It is therefore puzzling that it has taken the City so long to wake up to the implications of an inquiry into savings and the financing of industry launched last year by Stephen Dorrell, that scion of a family of industrial clothing and overalls manufacturers in feet-on-the-ground Worcester.
Mr Dorrell also happens to be Financial Secretary to the Treasury, and works under the orders of Kenneth Clarke, who wants the Government to be more friendly to businessmen who make things.
Work on the 1994 Budget begins in early summer, a couple of months away. Imagine the danger: before the chaps in the Square Mile have got their lobbying act together, there could be a blueprint in the Treasury for all sorts of new tax wheezes to divert funds to manufacturing, at the expense of banks, pensions funds and insurance companies.
Remember last year's 2.5 per cent insurance premium tax?
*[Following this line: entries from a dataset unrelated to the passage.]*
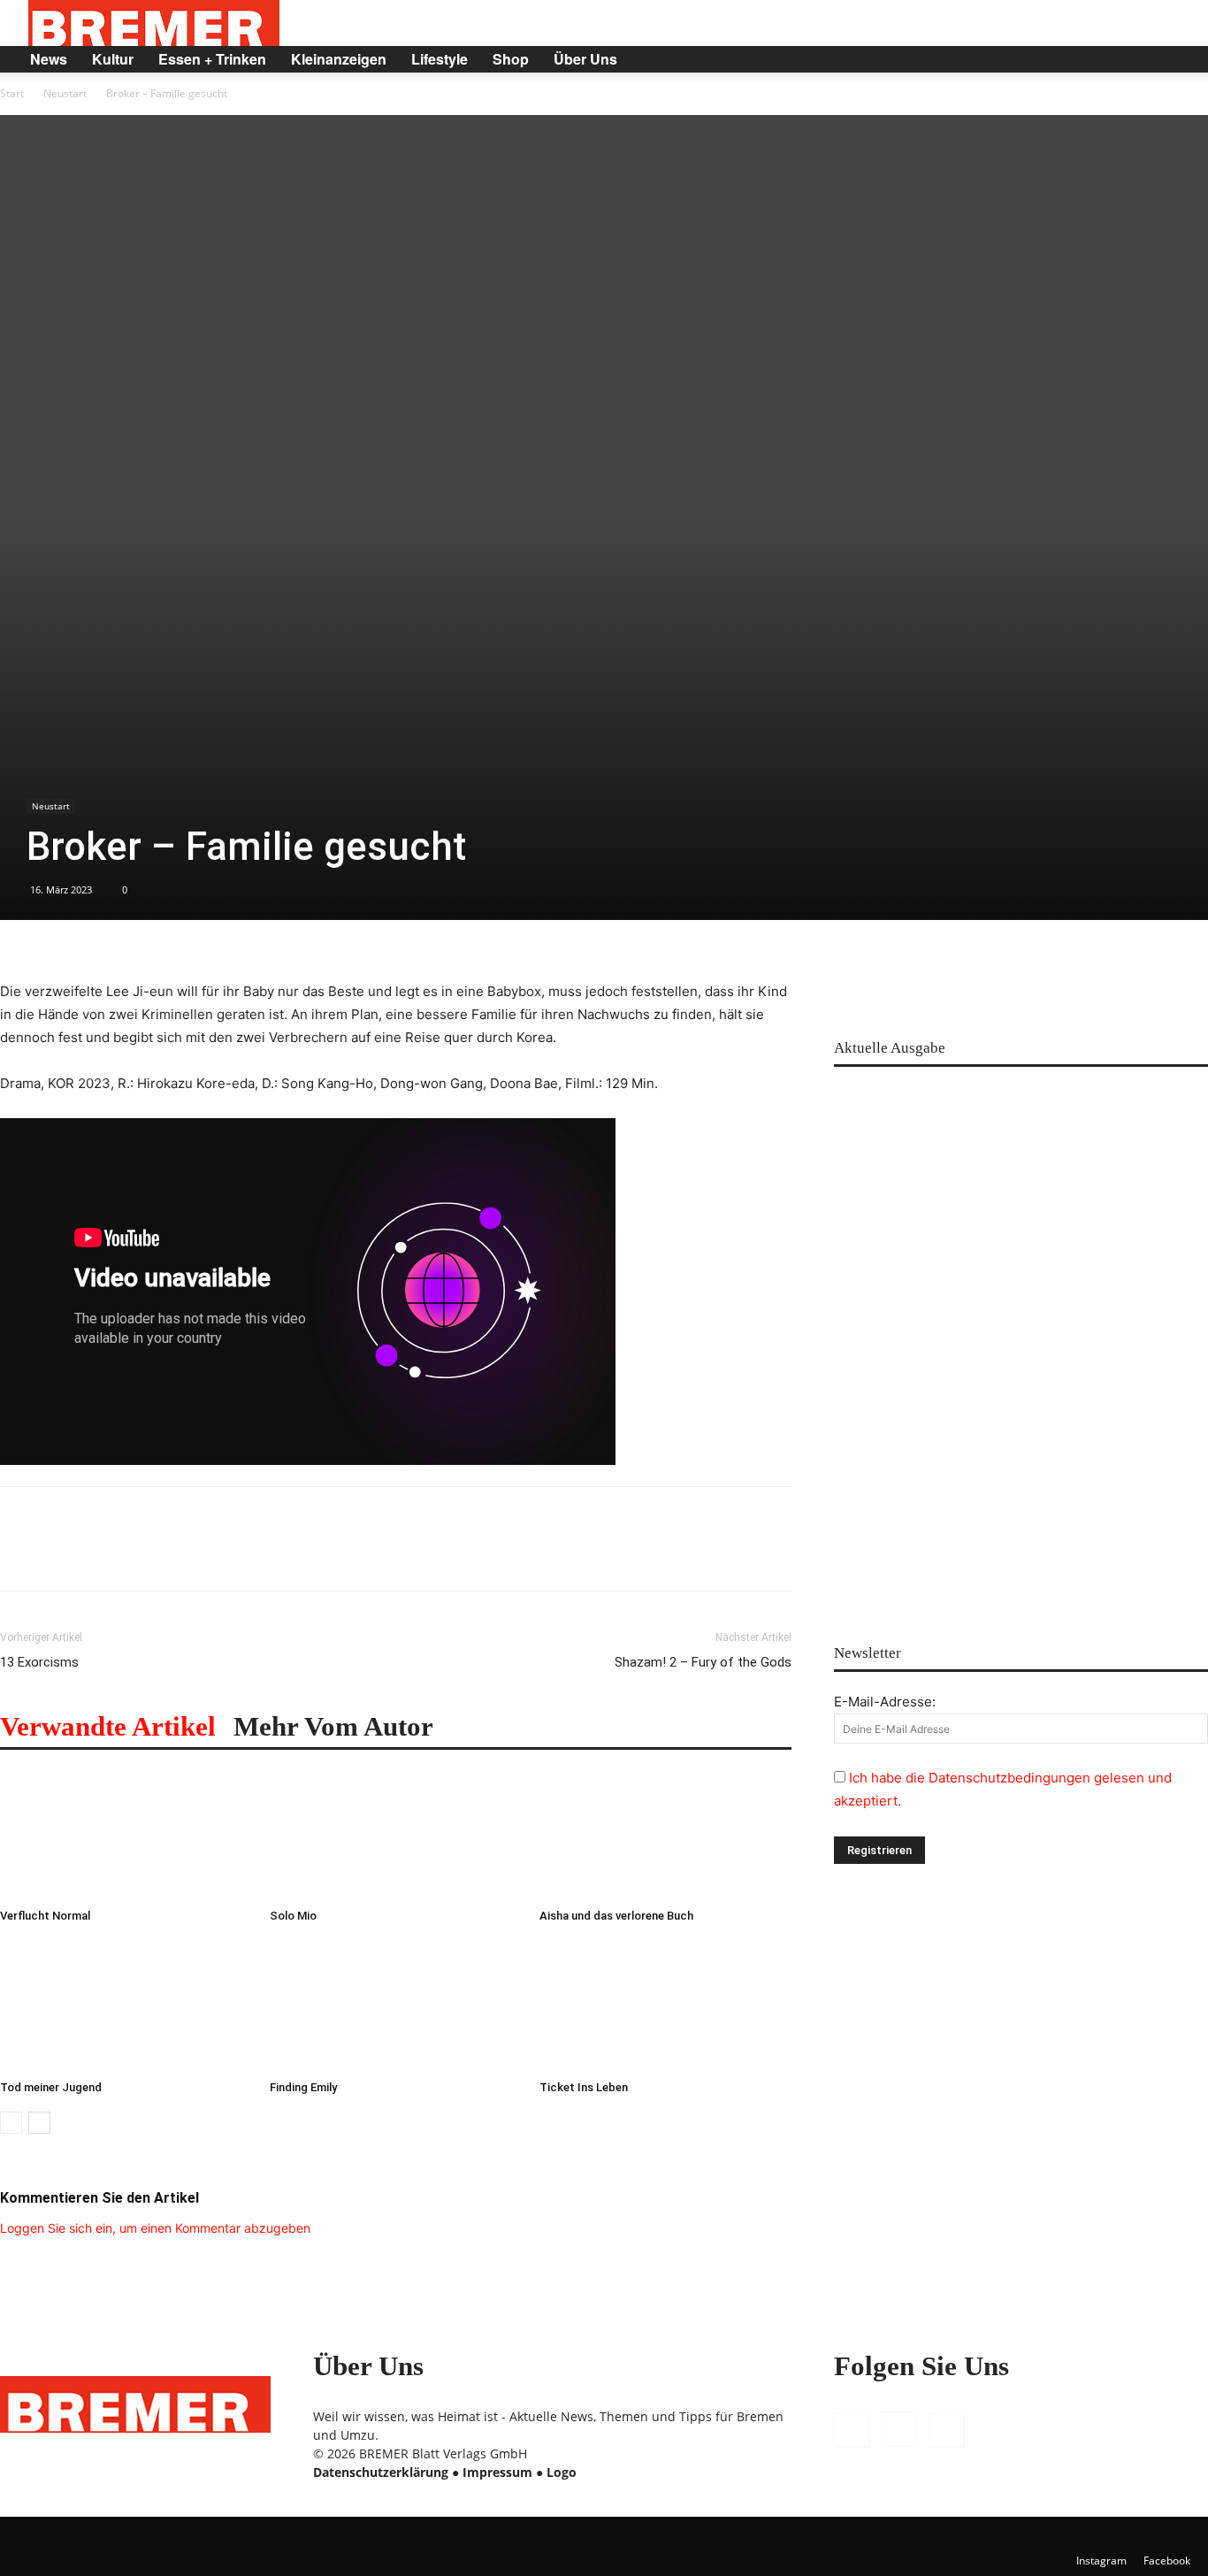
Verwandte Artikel (108, 1726)
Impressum (497, 2472)
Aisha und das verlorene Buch (616, 1915)
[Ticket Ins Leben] (665, 2006)
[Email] (180, 1554)
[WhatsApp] (99, 1554)
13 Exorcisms (39, 1662)
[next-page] (39, 2123)
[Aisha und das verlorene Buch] (665, 1834)
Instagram (1101, 2560)
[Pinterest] (58, 1554)
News (48, 59)
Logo (562, 2472)
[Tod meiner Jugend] (125, 2006)
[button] (1169, 60)
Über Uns (585, 59)
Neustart (65, 93)
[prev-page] (11, 2123)
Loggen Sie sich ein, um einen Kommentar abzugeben (155, 2227)
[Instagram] (1100, 59)
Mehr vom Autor (333, 1726)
We may not have seen anything yet.
Anxious that the battle will go by default if institutions do not fight back, Paddy Linaker, managing director of M&G, the unit trust group, yesterday urged the City to get its wagons in a circle before it's too late.
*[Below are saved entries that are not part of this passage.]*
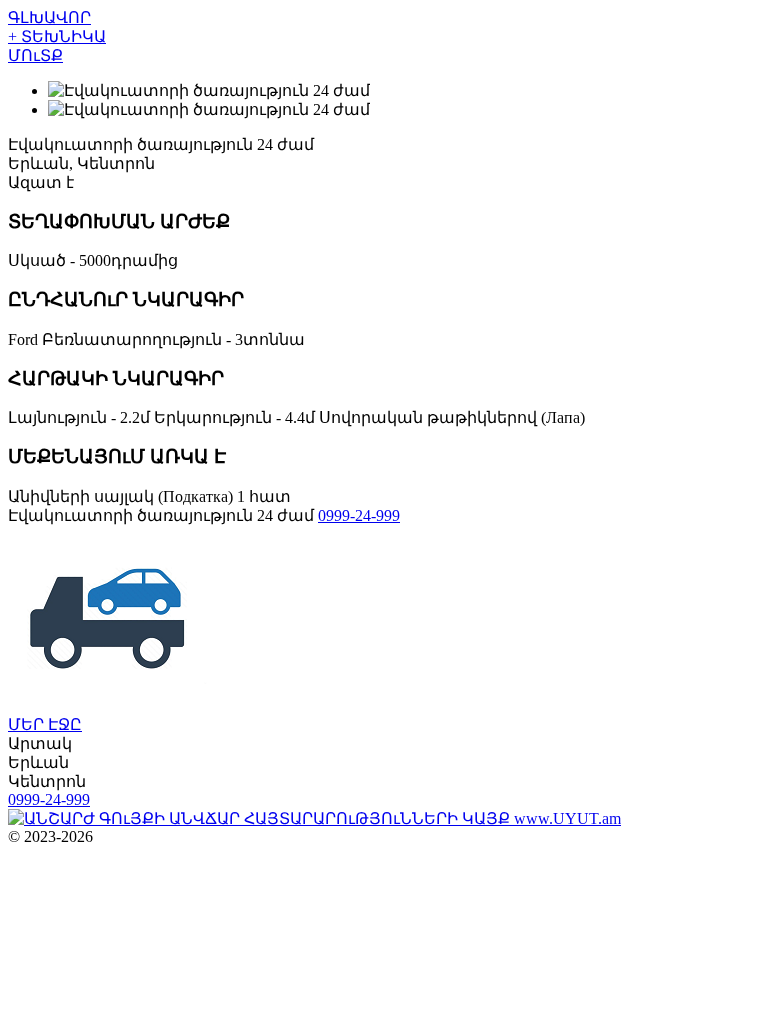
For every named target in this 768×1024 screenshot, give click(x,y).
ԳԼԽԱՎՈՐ (49, 17)
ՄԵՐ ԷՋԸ (45, 724)
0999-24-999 (359, 515)
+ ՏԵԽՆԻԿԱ (57, 36)
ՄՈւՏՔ (35, 55)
Mr Dorrell has been asking a lot of tough questions. Why is it so difficult to raise capital for hi-tech start-ups? Why are relationships between finance and industry so poor? How come manufacturing has shrunk as a proportion of the economy? Why are dividends so high compared with other countries, draining industry of cash?
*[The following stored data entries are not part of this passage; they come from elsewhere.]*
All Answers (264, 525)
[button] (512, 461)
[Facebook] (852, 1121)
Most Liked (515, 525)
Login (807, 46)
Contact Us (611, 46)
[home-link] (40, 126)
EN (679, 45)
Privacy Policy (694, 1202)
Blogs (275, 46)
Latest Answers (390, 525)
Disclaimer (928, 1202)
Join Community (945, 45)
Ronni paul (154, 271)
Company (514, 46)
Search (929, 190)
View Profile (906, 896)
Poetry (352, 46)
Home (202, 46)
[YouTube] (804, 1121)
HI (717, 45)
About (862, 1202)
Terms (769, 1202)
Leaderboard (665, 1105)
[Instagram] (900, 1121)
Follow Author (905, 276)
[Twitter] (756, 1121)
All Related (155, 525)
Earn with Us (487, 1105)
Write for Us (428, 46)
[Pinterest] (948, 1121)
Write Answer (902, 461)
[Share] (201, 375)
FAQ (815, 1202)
Mr Linaker, a noted enthusiast for high dividends, has an answer to the last question. Yes, dividends are high, but it is six of one and half a dozen of the other. In countries where bank lending is a larger proportion of business financing, banks insist on very high cash surpluses inside companies, to make doubly sure they can cover their interest. The effect on investment is the same.
The argument has some force. As a report this week by BZW and Dun & Bradstreet found, only 33 per cent of British companies borrow from banks at all. So importing German banking methods is not going to save the British economy. As usual, the Government is barking up the wrong tree.